Background: Approximately 15% of patients who undergo total shoulder arthroplasty (TSA) have diabetes mellitus, and this group is particularly at risk for perioperative complications. The objective of this study was to quantify the effects of insulin dependence on the risk of 30-day perioperative adverse events after TSA in patients with diabetes mellitus using a large national database.

Materials and methods: We retrospectively identified patients with diabetes mellitus who underwent TSA in the National Surgical Quality Improvement Program (NSQIP) database from 2011 to 2020. Patients were grouped as having insulin-dependent or non-insulin-dependent diabetes mellitus. The primary outcome was 30-day complication, and secondary outcome variables included 30-day readmission, reoperation, and death. Multivariable logistic regression analyses adjusted for baseline differences were performed. The cohort included 5888 patients with diabetes mellitus who underwent TSA, with 1705 patients in the insulin-dependent group and 4183 patients in the non-insulin-dependent group.

Results: The 30-day postoperative complication rate was higher in patients with insulin-dependent diabetes mellitus (8.7%) than in patients with non-insulin-dependent diabetes mellitus (5.6%).

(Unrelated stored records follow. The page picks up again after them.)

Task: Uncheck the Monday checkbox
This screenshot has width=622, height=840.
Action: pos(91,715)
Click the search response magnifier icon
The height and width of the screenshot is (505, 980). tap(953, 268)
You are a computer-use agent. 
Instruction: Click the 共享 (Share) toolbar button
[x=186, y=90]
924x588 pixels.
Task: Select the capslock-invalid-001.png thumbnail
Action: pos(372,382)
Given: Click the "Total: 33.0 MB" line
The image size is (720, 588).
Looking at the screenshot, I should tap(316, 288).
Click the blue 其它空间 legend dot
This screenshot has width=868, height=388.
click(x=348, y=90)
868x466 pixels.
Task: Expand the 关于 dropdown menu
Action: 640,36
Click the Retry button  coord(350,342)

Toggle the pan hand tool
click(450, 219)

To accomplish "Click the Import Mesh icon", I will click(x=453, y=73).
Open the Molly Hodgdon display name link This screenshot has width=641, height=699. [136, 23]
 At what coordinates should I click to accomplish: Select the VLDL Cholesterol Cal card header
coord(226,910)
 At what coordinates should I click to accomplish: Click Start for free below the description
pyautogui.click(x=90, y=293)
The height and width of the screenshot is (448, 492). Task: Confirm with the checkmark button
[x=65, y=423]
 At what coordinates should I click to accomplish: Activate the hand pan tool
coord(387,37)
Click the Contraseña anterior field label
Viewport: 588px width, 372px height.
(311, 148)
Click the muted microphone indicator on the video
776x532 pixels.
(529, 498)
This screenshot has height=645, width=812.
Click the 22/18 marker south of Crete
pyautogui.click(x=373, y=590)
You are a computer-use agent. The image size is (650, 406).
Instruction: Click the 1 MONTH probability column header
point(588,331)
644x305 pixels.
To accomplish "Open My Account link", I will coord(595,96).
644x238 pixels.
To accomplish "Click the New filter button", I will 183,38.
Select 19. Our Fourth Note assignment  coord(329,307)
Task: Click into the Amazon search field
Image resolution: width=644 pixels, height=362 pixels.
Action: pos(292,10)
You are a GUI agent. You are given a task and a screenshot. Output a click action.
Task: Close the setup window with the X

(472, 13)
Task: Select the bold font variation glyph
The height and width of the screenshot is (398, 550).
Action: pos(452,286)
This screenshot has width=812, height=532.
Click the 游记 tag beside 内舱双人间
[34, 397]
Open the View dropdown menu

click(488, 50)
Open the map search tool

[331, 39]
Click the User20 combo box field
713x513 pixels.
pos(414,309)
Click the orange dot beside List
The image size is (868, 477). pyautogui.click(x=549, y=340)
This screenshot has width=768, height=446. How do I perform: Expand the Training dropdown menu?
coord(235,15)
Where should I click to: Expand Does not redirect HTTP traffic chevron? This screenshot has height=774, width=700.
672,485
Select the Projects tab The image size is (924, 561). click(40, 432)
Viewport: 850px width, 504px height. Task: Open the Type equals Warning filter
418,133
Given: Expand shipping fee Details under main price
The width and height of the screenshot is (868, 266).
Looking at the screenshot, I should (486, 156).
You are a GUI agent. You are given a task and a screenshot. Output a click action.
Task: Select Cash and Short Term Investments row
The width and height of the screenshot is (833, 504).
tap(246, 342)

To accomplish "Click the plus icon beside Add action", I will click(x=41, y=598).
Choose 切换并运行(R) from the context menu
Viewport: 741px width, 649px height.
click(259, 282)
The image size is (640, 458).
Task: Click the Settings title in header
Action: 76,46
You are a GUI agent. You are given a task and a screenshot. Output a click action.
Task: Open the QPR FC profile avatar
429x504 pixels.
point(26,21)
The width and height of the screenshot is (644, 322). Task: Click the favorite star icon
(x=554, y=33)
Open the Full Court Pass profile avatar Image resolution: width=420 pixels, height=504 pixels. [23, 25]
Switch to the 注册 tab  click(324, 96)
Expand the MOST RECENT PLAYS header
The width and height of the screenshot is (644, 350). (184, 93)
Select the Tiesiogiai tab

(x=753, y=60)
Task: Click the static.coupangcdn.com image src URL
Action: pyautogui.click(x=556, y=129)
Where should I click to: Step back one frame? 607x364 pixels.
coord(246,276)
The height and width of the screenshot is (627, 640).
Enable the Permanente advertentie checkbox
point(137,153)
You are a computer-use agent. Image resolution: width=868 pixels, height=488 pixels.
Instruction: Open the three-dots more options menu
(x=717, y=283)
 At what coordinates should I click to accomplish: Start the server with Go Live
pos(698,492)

The 30-day hospital readmission rate was higher in patients with insulin-dependent diabetes mellitus (4.8%) than in patients with non-insulin-dependent diabetes mellitus (3.3%). These significant differences in complication and readmission rates persisted in the multivariable logistic regression analyses after adjusting for baseline differences between the two groups. Reoperation and death were not associated with insulin dependence.

Conclusion: Patients with insulin-dependent diabetes mellitus have higher odds of episode-of-care complication and readmission compared with patients with non-insulin-dependent diabetes mellitus, even after adjusting for between-group baseline differences. [Orthopedics. 2024;47(5):295-300.].

背景:接受全肩关节置换术(TSA)的患者中约有 15% 患有糖尿病,这部分患者围手术期并发症的风险尤其高。本研究的目的是利用一个大型国家数据库,量化胰岛素依赖对糖尿病患者接受 TSA 后 30 天围手术期不良事件风险的影响:我们在国家手术质量改进计划(NSQIP)数据库中回顾性地识别了2011年至2020年期间接受TSA手术的糖尿病患者。患者被分为胰岛素依赖型和非胰岛素依赖型糖尿病患者。主要结果是30天并发症,次要结果变量包括30天再入院、再次手术和死亡。根据基线差异进行了多变量逻辑回归分析。队列包括5888名接受TSA手术的糖尿病患者,其中胰岛素依赖组1705人,非胰岛素依赖组4183人:胰岛素依赖型糖尿病患者术后30天的并发症发生率(8.7%)高于非胰岛素依赖型糖尿病患者(5.6%)。胰岛素依赖型糖尿病患者的 30 天再入院率(4.8%)高于非胰岛素依赖型糖尿病患者(3.3%)。在对两组患者的基线差异进行调整后,并发症和再入院率的这些重大差异在多变量逻辑回归分析中依然存在。再手术和死亡与胰岛素依赖无关:结论:与非胰岛素依赖型糖尿病患者相比,胰岛素依赖型糖尿病患者发生护理并发症和再入院的几率更高,即使在调整了组间基线差异后也是如此。[骨科。20XX;4X(X):XXX-XXX]。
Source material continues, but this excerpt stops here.